MessagesState is a built-in state that uses add_messages as its reducer. Messages are appended — never replaced. It's the standard choice for chat/agent applications. For custom state, extend it or define your own TypedDict.

🌐Gemini — Vertex AI

from langchain_google_vertexai import ChatVertexAI
from google.auth import default as gauth

# ── Auth: Application Default Credentials (recommended) ─────
# Run once locally: gcloud auth application-default login
# In GCP (Cloud Run / GKE): uses attached service account automatically

credentials, project = gauth()

# ── Model init ──────────────────────────────────────────────
llm = ChatVertexAI(
    model="gemini-2.0-flash",      # or "gemini-2.0-pro", "gemini-1.5-pro"
    project="my-gcp-project",
    location="us-central1",
    temperature=0.1,
    max_output_tokens=4096,
    streaming=True,                  # enable token streaming
)

# ── With tools ──────────────────────────────────────────────
llm_with_tools = llm.bind_tools(tools)

# ── Gemini native grounding (Google Search) ─────────────────
from langchain_google_vertexai.model_garden import ChatAnthropicVertex
from vertexai.generative_models import Tool, grounding

# Enable Vertex AI Search grounding on the model
grounding_tool = Tool.from_google_search_retrieval(
    google_search_retrieval=grounding.GoogleSearchRetrieval()
)

llm_grounded = ChatVertexAI(
    model="gemini-2.0-flash",
    project="my-gcp-project",
    location="us-central1",
    tools=[grounding_tool],           # native Vertex AI grounding
)

Vertex AI Agent Engine (managed deployment)

import vertexai
from vertexai.preview import reasoning_engines

vertexai.init(project="my-project", location="us-central1")

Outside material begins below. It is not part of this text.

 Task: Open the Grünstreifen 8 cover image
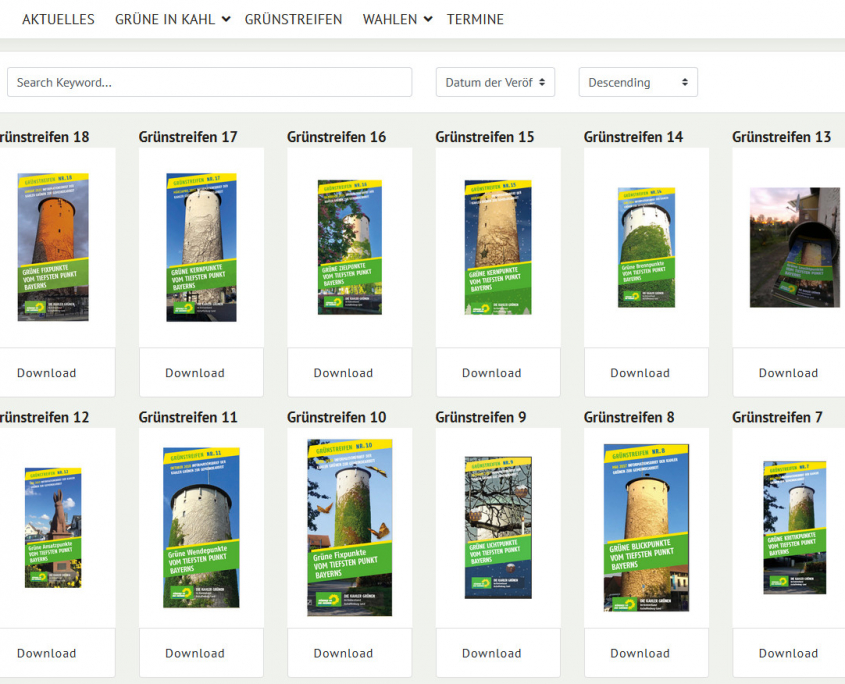646,527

# Wrap compiled graph in AgentEngine
app = reasoning_engines.AdkApp(
    agent=graph,
    enable_tracing=True,
)

# Deploy to Vertex AI Agent Engine
remote_app = reasoning_engines.ReasoningEngine.create(
    app,
    requirements=["langgraph>=1.0", "langchain-google-vertexai"],
    display_name="my-agent",
)

# Invoke remotely
response = remote_app.query(input="What is the exchange rate for USD/INR?")

☁️GPT — Azure OpenAI

from langchain_openai import AzureChatOpenAI
import os

# ── Azure OpenAI init ────────────────────────────────────────
llm = AzureChatOpenAI(
    azure_deployment="gpt-4o",           # your deployment name in Azure
    azure_endpoint=os.environ["AZURE_OPENAI_ENDPOINT"],
    api_key=os.environ["AZURE_OPENAI_API_KEY"],
    api_version="2025-01-01-preview",     # use latest stable API version
    temperature=0,
    streaming=True,
    max_retries=3,
)

# ── With tools ──────────────────────────────────────────────
llm_with_tools = llm.bind_tools(tools)

# ── Azure env var pattern (recommended) ─────────────────────
# Set in .env / Key Vault / CI secret, never in code:
# AZURE_OPENAI_ENDPOINT = https://my-resource.openai.azure.com/
# AZURE_OPENAI_API_KEY  = <key>
# OPENAI_API_VERSION    = 2025-01-01-preview
# When these are set, AzureChatOpenAI() picks them up automatically.

# ── Azure with Managed Identity (prod, no key in env) ───────
from azure.identity import DefaultAzureCredential, get_bearer_token_provider
from langchain_openai import AzureChatOpenAI

token_provider = get_bearer_token_provider(
    DefaultAzureCredential(),
    "https://cognitiveservices.azure.com/.default"
)

llm_managed = AzureChatOpenAI(
    azure_deployment="gpt-4o",
    azure_endpoint=os.environ["AZURE_OPENAI_ENDPOINT"],
    api_version="2025-01-01-preview",
    azure_ad_token_provider=token_provider,  # no API key needed
    temperature=0,
)

⚡Multi-Model Patterns

Route different nodes to different models. Use a fast/cheap model for routing decisions, a powerful model for generation, a local model for sensitive data.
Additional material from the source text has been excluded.